We believe the authors have brought to our reader an insightful exposition of the red cell and its disorders to enlighten the clinicians faced with their challenges and to the benefit of the care of their patients. In addition, we hope this text provides scientists a clear delineation of the remaining mysteries of the cell and provides them with new foundations for development of therapy of red cell diseases. We hope that this text will fill the vacuum that has existed since the monograph published in 1970 devoted to the red cell by John W. Harris, and Robert W. Kellermeyer: The Red Cell: Production, Metabolism, Destruction: Normal and Abnormal.

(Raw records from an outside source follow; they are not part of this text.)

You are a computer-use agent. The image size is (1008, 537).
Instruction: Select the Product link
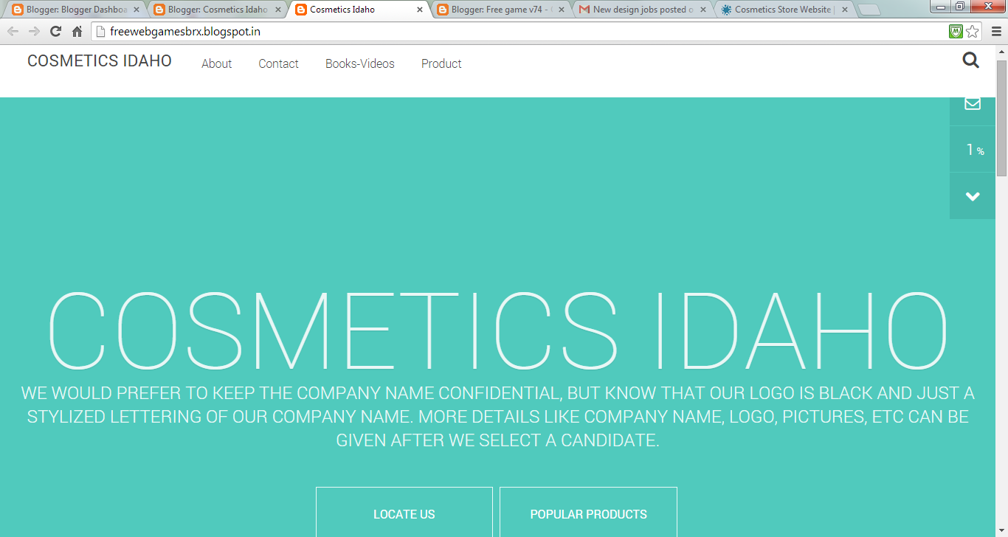(x=441, y=63)
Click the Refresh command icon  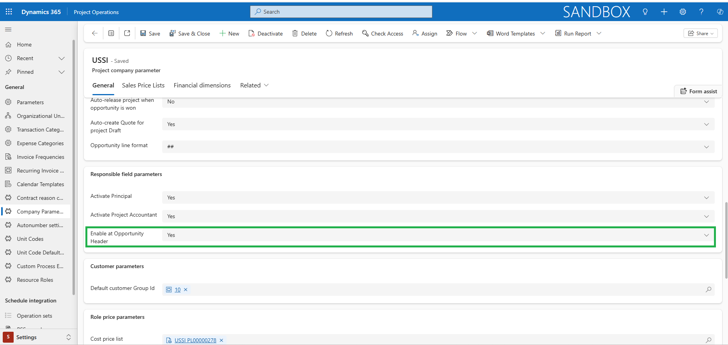point(329,34)
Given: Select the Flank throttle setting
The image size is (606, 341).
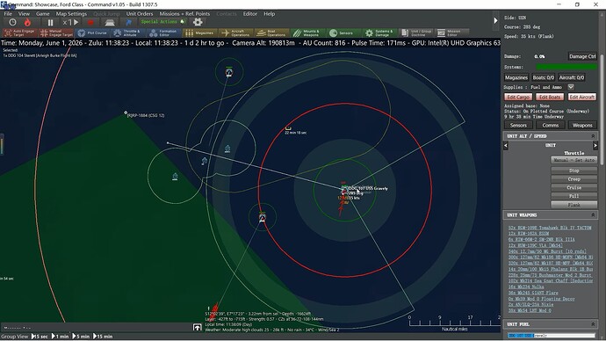Looking at the screenshot, I should (x=574, y=205).
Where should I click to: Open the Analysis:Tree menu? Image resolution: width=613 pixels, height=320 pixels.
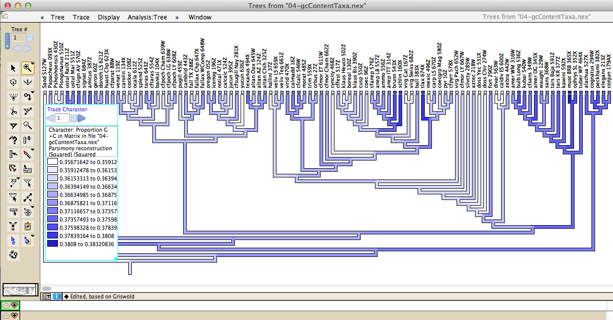coord(147,17)
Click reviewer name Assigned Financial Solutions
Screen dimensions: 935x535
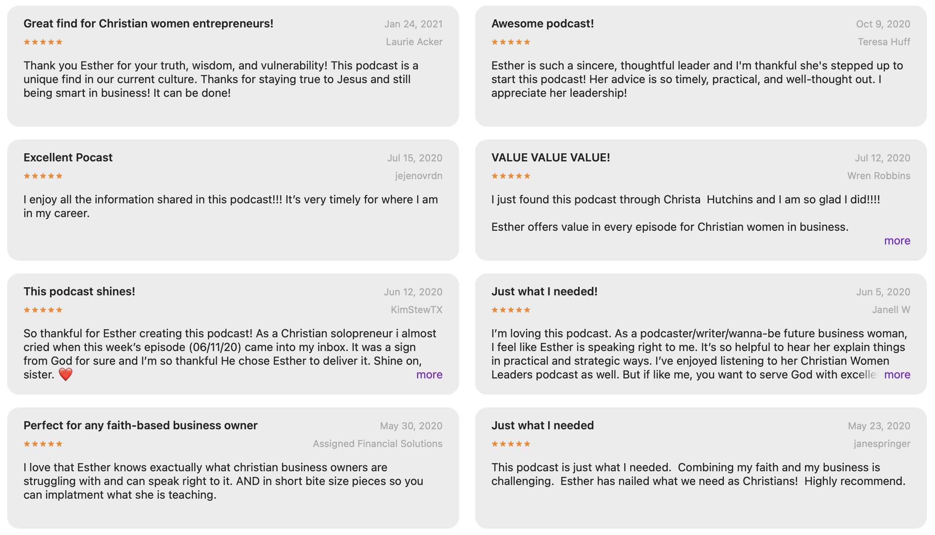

The authors acknowledge and thank Karen Edmonson, Senior Editor, formerly at McGraw-Hill, Education, for supporting the production of this text and convincing management of its merits, Susan Daley at the University of Rochester Medical Center for her administrative assistance, Harriet Lebowitz, Senior Project Development Editor at McGraw-Hill Education for stewarding the final preparation of the manuscript and Jason Malley, editor and Richard Ruzycka, production supervisor, each at McGraw-Hill Education, and Warishree Pant, the Project Manager at Knowledge Works Global, Ltd.